An Interview with Wendy Pfeiffer

Wendy Pfeiffer

I was able to sit down with Wendy Pfeiffer, CIO at Nutanix, to talk about life in tech in the 80s and early 90s, her career path, and how being a woman has influenced her career.

You worked in technology leadership positions at Yahoo!, Robert Half, GoPro and are now CIO at Nutanix. How did you get where you are today?

In the beginning, my career wasn’t as straightforward as it might appear in retrospect. It took me over eight years to get a bachelor’s degree because I couldn’t quite figure out what I wanted to do. I was almost going through the course catalog alphabetically, starting with Accounting and then to Astrophysics. After that to Journalism, and ultimately to Business Administration with a focus on Financial Accounting.

But along the way, I started working for tech companies, and I learned a lot about what I wanted to do with my life. Particularly, when I was working at Cisco Systems, I got to develop something called Cisco Connection Online, which was the first example of a fully online business model. For the first time, it allowed the customer to interact with the information systems in the back end, and to configure it – taking out the middleman. That was a completely new idea back then, and it changed the course of my career. Even more than that, it changed the course of e-commerce and how we buy things today.

What was it like to work in tech in the late 80s and early 90s?

What was great about tech in the early days was that tech companies needed everything. If you had good ideas if you knew something about the process you could just roll up your sleeves, dive right in and make a contribution.

When I was at Cisco, I got to work for a group called Customer Advocacy. It was a group where we would ask our customers about their buying experience, and we would get feedback from them, which we then turned into features and functions. In the early 90s, this was a revolutionary thing.

Throughout my career, I had to to make up my responsibilities on the go. These companies I joined were scaling exponentially, and there was no script or best practices on how to do things. When I was at Cisco, and we acquired StrataCom, I went from being responsible for a team of 12 people to being responsible for a team of around 400, all in one day.

There wasn’t a degree program for what I was doing or any particular technical discipline. There weren’t even tried and true operational processes for things of that scale. Inventing myself has always been the hallmark of my career progression.

What got you initially interested in tech?

When I was in high school, I was selected to work at NASA Ames Research Center, on a project called CDTI, Cockpit Display of Traffic Information. I was able to work on a large scale network for the first time. It was exciting!
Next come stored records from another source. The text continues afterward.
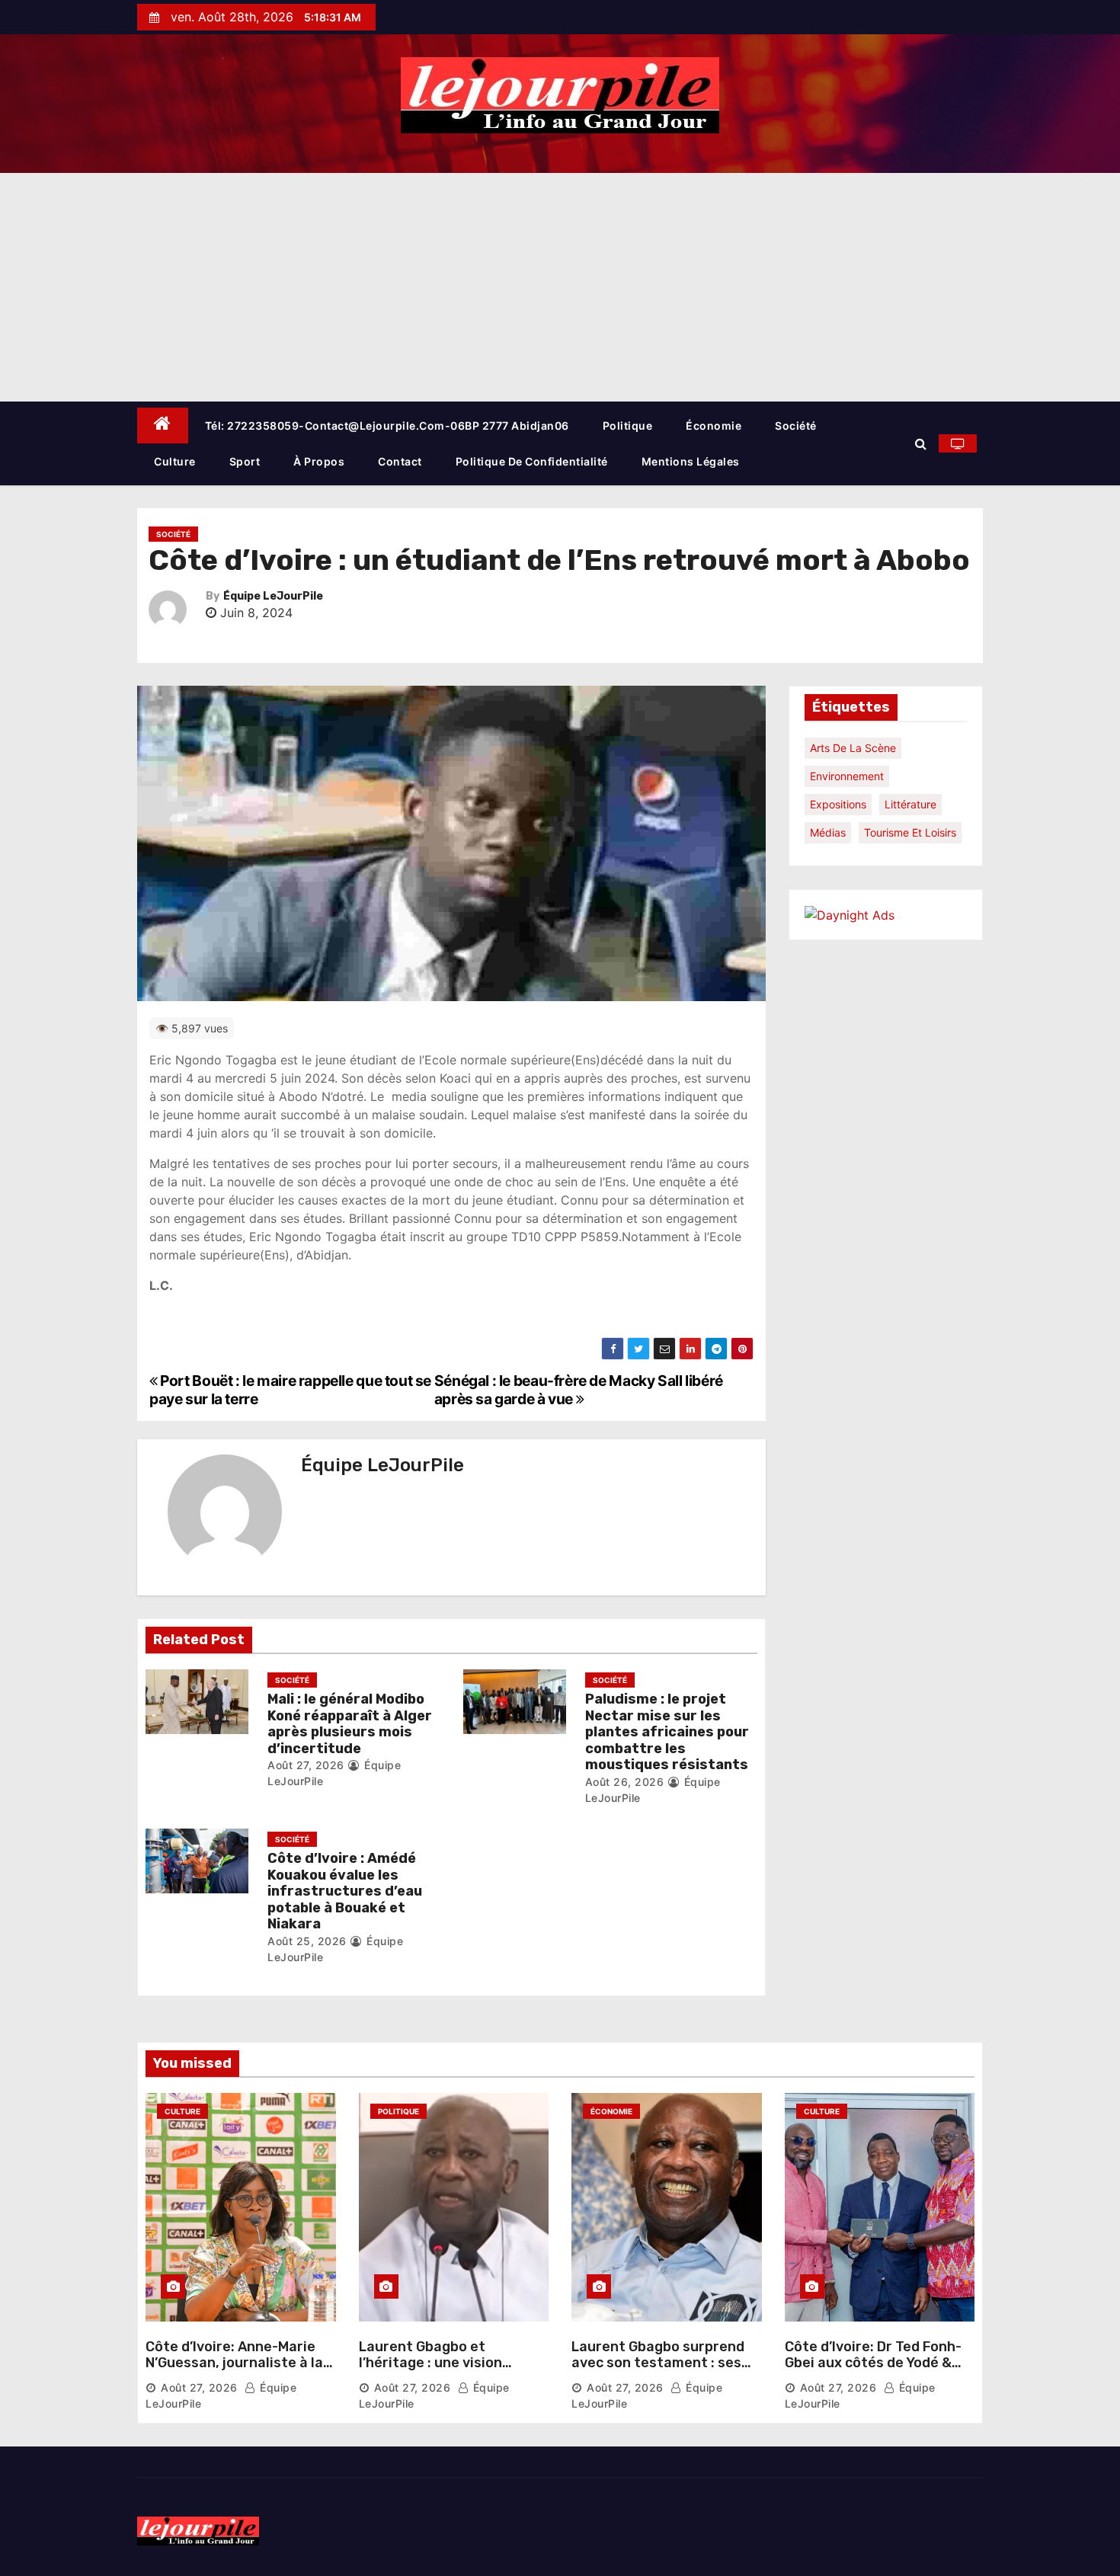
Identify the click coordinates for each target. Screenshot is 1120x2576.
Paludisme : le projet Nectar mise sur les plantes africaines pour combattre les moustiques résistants (667, 1732)
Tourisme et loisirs (910, 832)
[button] (920, 443)
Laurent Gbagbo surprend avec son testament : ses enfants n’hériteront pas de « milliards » (665, 2371)
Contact (400, 461)
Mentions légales (691, 461)
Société (796, 425)
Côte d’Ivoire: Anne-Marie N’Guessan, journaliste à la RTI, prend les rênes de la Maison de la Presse (234, 2371)
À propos (318, 461)
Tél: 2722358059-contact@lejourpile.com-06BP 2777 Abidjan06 (387, 425)
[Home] (162, 425)
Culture (175, 461)
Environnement (847, 776)
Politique (628, 425)
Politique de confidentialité (532, 461)
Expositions (838, 804)
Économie (713, 425)
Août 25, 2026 (307, 1940)
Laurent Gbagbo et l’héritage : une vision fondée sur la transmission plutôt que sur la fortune (449, 2371)
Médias (828, 832)
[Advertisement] (560, 287)
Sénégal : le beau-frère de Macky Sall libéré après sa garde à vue (578, 1389)
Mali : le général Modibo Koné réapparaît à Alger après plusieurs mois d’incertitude (349, 1724)
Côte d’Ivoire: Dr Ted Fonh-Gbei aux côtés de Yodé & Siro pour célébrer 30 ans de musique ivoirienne (879, 2371)
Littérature (910, 804)
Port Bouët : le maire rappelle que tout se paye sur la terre (290, 1389)
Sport (245, 461)
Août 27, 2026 (305, 1764)
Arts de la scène (853, 747)
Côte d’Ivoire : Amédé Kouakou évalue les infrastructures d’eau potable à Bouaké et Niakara (344, 1891)
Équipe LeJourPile (273, 596)
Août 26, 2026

By the end of the program, I was a lot less interested in the science project that I was working on and a lot more interested in the computers and the networks and some of the tools and languages that we were using. At that time, I wasn’t sure what I could do with that as a career because everything was so new in the tech world. But I knew that I wanted to pursue these newly won interests. And from there I started my journey.

What do you enjoy most about your job at Nutanix?

In many ways, coming to Nutanix is the convergence of all of the tech worlds I have been part of in my career. It’s a place where I can use my experience in the extreme infrastructure sport that I engaged in at Exodus and at Yahoo!, plus the extreme interconnectedness and disintermediation that I built at Cisco and GoPro.

Most of all, I enjoy working with the people here. A lot of them are Millennials, and they are coming to this world of IT without the heaviness and the experience of the past. Helping to build these people into a world class team is extremely compelling!

How has being a woman influenced your career?

I have always been aware that, as a female, I have a different way of being, acting and interacting and processing incoming information than my male peers.

Not all men or women are alike, but in general, women tend to have an ability to be more multifaceted. We can wear many hats at the same time. We can process information on many levels. Right now, I’m having this conversation with you, and I feel that I’m fully engaged in this conversation, but also today is my ten-year-old daughter’s birthday. She received a mobile phone for her birthday, she has just learned how to text and she’s texting me during our conversation. I think the ability to be multifaceted, to be present in multiple thought-patterns at the same time is a female superpower, which I’m bringing to the corporate boardroom and to the world.